§ **Exercise description**: The answer must be a single number: how many lines below contain "میراث".

§ **Data records**:

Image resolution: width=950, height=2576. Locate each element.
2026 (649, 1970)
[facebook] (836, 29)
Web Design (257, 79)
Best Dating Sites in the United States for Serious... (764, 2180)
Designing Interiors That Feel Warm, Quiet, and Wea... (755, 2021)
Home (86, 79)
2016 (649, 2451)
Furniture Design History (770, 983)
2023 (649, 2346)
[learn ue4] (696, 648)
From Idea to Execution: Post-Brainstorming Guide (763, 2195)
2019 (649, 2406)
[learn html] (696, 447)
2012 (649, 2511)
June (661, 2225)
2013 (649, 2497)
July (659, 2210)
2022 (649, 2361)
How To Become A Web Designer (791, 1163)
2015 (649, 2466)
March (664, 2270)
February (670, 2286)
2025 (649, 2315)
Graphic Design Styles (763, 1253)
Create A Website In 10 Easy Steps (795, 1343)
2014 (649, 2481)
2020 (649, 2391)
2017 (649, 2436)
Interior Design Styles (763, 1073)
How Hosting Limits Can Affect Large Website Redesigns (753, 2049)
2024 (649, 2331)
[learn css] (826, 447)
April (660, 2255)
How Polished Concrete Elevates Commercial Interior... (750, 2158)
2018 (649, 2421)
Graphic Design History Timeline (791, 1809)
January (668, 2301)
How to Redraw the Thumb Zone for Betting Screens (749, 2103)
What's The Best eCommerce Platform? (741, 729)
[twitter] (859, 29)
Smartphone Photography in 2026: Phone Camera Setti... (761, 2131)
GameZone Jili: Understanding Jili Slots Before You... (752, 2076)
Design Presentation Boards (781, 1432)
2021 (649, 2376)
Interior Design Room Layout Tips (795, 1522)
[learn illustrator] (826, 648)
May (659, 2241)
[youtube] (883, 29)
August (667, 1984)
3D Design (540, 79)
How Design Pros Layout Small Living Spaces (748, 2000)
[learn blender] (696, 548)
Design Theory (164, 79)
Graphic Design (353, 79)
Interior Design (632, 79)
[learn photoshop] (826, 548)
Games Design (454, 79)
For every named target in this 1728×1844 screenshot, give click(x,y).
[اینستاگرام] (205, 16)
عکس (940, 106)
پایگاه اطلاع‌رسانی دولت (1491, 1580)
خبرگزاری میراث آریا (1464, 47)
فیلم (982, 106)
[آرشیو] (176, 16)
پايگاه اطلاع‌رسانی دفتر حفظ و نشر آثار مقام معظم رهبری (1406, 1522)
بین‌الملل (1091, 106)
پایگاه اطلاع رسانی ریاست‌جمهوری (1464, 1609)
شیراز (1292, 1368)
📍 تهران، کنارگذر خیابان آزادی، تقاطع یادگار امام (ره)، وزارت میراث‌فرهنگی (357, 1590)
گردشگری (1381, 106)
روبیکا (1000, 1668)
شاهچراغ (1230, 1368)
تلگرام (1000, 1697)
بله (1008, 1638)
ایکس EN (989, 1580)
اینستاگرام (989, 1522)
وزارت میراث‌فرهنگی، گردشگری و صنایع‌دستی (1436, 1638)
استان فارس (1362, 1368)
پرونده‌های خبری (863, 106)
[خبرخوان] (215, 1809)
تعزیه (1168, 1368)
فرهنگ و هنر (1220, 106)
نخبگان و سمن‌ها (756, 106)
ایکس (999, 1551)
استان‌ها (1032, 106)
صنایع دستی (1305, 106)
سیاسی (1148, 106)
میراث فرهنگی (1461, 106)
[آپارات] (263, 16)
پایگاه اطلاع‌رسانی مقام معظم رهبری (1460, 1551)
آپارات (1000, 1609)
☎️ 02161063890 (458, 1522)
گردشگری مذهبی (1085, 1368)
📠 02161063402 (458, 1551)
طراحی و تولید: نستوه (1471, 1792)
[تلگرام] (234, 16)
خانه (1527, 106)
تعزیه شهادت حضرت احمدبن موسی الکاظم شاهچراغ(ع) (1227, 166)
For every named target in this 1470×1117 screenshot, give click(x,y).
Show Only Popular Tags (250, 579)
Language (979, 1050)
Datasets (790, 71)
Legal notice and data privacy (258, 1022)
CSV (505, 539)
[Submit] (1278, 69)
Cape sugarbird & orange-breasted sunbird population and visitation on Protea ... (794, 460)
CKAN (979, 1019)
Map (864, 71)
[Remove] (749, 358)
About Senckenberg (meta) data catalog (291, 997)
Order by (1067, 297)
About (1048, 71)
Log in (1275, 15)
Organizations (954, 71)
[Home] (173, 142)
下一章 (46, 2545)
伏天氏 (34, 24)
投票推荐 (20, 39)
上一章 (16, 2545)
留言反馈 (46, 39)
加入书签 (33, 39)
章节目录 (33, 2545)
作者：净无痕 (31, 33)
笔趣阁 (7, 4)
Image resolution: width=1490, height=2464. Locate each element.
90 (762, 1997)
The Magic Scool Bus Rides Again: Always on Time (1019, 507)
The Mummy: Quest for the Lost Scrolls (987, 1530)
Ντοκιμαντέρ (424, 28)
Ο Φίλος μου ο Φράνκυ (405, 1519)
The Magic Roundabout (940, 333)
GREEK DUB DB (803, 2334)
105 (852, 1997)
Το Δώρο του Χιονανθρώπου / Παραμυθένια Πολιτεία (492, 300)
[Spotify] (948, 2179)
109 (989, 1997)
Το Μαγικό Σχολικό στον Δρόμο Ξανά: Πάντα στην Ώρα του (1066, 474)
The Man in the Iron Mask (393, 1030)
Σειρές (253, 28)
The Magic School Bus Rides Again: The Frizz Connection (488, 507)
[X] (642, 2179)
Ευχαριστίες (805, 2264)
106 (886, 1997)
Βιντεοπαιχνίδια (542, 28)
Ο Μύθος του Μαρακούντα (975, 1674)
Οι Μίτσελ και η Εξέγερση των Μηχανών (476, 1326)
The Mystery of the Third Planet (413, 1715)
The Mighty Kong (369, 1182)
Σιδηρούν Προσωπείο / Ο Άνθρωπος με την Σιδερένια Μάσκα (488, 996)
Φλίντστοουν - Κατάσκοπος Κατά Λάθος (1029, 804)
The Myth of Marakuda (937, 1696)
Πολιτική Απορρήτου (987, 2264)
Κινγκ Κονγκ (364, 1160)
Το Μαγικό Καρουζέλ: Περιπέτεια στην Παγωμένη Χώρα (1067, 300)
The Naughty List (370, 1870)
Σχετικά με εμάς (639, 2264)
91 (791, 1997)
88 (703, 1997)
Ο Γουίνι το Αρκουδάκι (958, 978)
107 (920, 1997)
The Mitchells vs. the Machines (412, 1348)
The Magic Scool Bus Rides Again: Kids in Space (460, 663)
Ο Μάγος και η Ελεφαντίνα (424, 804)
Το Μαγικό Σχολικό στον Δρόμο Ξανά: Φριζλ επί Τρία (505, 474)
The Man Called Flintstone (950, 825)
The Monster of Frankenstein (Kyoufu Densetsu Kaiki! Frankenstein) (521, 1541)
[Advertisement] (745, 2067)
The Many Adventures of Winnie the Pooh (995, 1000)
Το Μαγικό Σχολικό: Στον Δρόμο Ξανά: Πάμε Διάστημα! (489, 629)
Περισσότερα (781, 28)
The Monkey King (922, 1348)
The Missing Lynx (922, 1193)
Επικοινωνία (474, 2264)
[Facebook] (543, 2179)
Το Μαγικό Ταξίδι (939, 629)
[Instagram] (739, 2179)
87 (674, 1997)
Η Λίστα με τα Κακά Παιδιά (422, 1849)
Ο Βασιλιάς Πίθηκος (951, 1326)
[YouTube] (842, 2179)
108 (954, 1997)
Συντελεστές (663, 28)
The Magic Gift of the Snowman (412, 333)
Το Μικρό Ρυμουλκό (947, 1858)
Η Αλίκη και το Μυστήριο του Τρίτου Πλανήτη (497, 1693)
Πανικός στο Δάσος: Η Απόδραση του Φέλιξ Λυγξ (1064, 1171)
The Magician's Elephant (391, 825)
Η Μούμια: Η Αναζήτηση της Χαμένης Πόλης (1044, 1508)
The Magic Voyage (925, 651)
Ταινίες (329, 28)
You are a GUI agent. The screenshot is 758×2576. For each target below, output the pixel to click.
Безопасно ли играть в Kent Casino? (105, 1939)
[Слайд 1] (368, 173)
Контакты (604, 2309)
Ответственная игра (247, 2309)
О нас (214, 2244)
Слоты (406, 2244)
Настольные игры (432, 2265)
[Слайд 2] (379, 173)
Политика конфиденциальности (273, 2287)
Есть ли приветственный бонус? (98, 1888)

§ **Response area**: 4